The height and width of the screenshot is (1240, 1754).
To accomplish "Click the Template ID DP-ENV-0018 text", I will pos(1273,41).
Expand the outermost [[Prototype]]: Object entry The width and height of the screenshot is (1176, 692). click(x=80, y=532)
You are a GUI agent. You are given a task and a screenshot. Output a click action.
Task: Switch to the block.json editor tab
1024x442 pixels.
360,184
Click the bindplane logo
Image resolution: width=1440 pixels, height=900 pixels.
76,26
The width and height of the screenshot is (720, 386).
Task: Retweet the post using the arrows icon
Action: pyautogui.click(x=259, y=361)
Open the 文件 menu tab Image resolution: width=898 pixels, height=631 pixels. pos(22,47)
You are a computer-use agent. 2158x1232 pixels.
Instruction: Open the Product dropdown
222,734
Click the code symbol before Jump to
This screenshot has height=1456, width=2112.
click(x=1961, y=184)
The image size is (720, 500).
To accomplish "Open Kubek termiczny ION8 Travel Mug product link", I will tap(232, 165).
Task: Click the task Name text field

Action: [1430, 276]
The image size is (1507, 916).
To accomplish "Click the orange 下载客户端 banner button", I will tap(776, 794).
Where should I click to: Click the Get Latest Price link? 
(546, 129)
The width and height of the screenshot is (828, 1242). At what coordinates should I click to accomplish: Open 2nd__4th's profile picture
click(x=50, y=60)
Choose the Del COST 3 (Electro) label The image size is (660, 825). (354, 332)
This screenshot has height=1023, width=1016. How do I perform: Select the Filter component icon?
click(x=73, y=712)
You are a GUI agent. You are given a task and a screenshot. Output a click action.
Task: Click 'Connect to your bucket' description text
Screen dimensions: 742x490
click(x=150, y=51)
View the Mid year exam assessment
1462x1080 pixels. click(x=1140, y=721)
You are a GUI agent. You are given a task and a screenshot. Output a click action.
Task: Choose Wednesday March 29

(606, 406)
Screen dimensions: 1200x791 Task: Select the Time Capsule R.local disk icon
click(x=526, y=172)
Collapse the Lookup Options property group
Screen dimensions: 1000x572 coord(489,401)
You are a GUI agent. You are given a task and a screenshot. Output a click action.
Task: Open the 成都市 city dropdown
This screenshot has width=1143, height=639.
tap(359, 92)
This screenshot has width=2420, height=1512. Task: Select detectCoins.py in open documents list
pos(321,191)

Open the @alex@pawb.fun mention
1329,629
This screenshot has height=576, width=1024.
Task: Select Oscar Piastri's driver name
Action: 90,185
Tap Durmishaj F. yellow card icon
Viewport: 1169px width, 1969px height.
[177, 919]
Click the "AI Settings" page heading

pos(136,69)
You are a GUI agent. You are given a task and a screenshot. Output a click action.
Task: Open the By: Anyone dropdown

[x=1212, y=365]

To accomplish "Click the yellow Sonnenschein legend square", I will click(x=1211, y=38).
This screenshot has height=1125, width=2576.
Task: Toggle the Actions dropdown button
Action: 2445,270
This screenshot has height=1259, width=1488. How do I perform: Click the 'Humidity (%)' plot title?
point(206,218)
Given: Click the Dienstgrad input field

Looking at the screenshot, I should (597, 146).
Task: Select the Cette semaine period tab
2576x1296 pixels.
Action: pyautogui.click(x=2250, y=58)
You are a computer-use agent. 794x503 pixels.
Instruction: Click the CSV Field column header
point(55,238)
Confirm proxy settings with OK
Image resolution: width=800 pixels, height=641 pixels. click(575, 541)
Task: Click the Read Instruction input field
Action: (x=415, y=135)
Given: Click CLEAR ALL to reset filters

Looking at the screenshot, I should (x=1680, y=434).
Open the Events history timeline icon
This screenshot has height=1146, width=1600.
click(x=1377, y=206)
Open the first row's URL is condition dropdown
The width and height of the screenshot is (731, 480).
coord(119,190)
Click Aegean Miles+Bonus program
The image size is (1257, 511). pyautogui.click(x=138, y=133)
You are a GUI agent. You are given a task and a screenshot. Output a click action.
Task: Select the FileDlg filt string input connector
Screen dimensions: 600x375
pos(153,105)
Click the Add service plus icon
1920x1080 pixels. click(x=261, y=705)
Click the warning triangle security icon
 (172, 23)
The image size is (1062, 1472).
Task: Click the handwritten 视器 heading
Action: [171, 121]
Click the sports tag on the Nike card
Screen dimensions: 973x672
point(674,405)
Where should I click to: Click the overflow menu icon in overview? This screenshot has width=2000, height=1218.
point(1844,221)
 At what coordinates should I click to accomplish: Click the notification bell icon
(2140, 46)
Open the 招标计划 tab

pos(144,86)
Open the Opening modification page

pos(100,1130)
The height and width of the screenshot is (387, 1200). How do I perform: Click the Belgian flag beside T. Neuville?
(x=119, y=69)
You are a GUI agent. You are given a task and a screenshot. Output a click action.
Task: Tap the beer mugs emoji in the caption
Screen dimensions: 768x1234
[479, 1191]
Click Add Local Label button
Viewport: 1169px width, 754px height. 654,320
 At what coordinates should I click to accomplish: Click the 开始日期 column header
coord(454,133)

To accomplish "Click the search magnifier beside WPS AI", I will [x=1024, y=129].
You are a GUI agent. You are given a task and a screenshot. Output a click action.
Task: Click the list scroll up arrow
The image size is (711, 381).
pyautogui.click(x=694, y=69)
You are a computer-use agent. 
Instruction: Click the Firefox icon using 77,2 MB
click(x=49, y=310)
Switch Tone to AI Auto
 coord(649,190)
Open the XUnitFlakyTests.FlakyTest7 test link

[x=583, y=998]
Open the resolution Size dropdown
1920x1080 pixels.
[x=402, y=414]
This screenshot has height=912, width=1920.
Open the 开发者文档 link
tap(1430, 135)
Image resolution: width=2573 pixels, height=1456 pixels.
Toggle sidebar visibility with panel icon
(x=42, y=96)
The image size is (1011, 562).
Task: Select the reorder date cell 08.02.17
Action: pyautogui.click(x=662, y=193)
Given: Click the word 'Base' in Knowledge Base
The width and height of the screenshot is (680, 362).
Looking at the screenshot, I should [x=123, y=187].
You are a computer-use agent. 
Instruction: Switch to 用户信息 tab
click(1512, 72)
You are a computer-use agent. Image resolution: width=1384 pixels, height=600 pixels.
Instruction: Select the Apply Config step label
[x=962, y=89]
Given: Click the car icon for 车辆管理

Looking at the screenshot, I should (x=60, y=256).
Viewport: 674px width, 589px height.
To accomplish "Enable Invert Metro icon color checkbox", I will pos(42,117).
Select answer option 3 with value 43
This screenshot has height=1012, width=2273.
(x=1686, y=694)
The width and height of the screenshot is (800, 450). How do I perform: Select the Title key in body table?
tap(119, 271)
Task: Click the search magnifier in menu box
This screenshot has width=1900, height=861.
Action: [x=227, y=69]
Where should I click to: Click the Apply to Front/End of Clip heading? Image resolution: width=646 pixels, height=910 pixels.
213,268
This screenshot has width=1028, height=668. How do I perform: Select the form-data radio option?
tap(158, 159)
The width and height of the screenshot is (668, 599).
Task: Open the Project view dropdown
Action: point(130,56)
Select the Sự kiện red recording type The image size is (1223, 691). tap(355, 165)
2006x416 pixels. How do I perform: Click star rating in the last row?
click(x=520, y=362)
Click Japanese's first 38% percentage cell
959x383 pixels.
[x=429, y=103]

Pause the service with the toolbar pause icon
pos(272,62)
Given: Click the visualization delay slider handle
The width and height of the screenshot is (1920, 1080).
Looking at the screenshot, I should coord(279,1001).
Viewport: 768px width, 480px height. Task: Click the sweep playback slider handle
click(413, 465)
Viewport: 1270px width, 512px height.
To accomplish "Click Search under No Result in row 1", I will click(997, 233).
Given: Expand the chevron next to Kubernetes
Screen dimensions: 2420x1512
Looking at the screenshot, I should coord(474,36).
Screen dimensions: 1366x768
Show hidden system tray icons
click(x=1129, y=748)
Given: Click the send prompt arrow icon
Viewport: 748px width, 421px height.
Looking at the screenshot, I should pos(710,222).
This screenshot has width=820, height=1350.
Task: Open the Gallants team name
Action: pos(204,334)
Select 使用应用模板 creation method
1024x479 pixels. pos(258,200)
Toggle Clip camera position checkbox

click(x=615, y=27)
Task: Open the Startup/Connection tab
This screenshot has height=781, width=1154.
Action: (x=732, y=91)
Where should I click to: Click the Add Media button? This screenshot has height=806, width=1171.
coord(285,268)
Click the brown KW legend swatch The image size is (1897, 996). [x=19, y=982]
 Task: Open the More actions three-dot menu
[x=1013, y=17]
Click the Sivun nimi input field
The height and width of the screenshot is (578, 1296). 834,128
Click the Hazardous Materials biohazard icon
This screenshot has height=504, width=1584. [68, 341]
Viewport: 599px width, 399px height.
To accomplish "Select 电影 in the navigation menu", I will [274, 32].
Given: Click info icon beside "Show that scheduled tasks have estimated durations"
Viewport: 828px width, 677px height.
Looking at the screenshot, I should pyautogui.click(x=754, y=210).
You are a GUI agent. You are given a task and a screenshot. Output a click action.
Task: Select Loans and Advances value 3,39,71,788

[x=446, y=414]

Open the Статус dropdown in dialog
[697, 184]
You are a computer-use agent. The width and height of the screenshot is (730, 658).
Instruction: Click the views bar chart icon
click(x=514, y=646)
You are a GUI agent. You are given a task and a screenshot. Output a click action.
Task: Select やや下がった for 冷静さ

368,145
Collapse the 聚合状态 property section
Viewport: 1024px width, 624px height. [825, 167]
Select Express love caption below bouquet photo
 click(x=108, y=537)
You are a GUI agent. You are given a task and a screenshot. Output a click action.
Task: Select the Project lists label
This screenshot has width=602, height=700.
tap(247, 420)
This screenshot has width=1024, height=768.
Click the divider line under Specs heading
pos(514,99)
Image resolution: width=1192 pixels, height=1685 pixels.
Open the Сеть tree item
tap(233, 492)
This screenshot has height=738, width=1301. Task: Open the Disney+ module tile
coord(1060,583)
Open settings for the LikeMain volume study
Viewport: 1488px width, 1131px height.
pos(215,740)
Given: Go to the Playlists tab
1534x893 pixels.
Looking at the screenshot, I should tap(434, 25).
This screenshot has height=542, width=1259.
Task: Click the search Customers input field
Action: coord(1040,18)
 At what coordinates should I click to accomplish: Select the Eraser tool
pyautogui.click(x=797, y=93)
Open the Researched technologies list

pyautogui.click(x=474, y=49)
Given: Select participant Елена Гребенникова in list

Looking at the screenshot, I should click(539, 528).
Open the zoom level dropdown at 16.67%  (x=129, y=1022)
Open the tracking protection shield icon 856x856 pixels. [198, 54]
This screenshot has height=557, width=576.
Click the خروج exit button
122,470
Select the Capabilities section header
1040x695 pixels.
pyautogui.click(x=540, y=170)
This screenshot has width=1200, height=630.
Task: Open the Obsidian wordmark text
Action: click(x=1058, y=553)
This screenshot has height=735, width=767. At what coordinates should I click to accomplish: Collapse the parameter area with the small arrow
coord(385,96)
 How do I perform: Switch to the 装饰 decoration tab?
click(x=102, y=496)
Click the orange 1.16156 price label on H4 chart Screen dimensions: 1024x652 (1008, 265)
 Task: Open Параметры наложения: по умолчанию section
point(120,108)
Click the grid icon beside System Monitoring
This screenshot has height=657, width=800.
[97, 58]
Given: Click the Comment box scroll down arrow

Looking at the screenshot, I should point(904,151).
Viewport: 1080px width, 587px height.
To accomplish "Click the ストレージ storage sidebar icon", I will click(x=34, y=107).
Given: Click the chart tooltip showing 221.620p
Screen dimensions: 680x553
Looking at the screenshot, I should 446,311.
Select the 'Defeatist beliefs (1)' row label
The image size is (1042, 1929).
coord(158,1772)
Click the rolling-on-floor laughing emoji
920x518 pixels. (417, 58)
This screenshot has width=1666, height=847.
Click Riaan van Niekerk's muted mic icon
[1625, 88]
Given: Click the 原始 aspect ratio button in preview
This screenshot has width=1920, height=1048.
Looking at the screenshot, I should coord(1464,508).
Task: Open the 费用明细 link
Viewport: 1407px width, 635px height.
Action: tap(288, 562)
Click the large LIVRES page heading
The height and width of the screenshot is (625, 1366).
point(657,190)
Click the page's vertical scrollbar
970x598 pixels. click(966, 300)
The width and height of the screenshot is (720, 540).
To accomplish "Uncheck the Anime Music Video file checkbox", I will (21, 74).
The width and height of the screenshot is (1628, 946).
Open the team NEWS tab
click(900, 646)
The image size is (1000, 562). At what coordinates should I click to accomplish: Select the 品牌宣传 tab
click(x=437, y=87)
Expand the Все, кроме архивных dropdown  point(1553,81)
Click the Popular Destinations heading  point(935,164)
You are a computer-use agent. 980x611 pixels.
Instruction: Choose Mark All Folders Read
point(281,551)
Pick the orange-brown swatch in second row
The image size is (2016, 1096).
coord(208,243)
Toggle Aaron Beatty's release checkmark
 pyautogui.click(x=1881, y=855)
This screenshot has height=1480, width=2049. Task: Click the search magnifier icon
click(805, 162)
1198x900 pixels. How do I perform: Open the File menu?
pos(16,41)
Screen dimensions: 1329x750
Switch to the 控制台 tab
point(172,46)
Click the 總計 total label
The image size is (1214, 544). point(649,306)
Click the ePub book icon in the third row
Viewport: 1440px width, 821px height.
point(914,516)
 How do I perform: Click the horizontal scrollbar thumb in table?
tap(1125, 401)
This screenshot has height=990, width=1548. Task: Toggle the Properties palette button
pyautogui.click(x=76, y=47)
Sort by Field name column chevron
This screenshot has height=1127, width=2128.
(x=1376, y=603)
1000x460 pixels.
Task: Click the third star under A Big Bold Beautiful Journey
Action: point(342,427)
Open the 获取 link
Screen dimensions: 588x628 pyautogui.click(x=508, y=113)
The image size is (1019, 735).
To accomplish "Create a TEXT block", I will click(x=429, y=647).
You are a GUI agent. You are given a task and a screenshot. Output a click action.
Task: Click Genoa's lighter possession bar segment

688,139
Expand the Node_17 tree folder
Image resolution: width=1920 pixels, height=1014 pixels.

• WHAT IS ASKED:
Please rewrite the data beginning at the line that contains "Click the large LIVRES page heading" and stopping after the line that contains "Screen dimensions: 588x628", substituting "Top Destinations" for "Popular Destinations" and leaving everything else unchanged.

• RESPONSE:
Click the large LIVRES page heading
The height and width of the screenshot is (625, 1366).
point(657,190)
Click the page's vertical scrollbar
970x598 pixels. click(966, 300)
The width and height of the screenshot is (720, 540).
To accomplish "Uncheck the Anime Music Video file checkbox", I will (21, 74).
The width and height of the screenshot is (1628, 946).
Open the team NEWS tab
click(900, 646)
The image size is (1000, 562). At what coordinates should I click to accomplish: Select the 品牌宣传 tab
click(x=437, y=87)
Expand the Все, кроме архивных dropdown  point(1553,81)
Click the Top Destinations heading  point(935,164)
You are a computer-use agent. 980x611 pixels.
Instruction: Choose Mark All Folders Read
point(281,551)
Pick the orange-brown swatch in second row
The image size is (2016, 1096).
coord(208,243)
Toggle Aaron Beatty's release checkmark
 pyautogui.click(x=1881, y=855)
This screenshot has height=1480, width=2049. Task: Click the search magnifier icon
click(805, 162)
1198x900 pixels. How do I perform: Open the File menu?
pos(16,41)
Screen dimensions: 1329x750
Switch to the 控制台 tab
point(172,46)
Click the 總計 total label
The image size is (1214, 544). point(649,306)
Click the ePub book icon in the third row
Viewport: 1440px width, 821px height.
point(914,516)
 How do I perform: Click the horizontal scrollbar thumb in table?
tap(1125, 401)
This screenshot has height=990, width=1548. Task: Toggle the Properties palette button
pyautogui.click(x=76, y=47)
Sort by Field name column chevron
This screenshot has height=1127, width=2128.
(x=1376, y=603)
1000x460 pixels.
Task: Click the third star under A Big Bold Beautiful Journey
Action: point(342,427)
Open the 获取 link
Screen dimensions: 588x628 pyautogui.click(x=508, y=113)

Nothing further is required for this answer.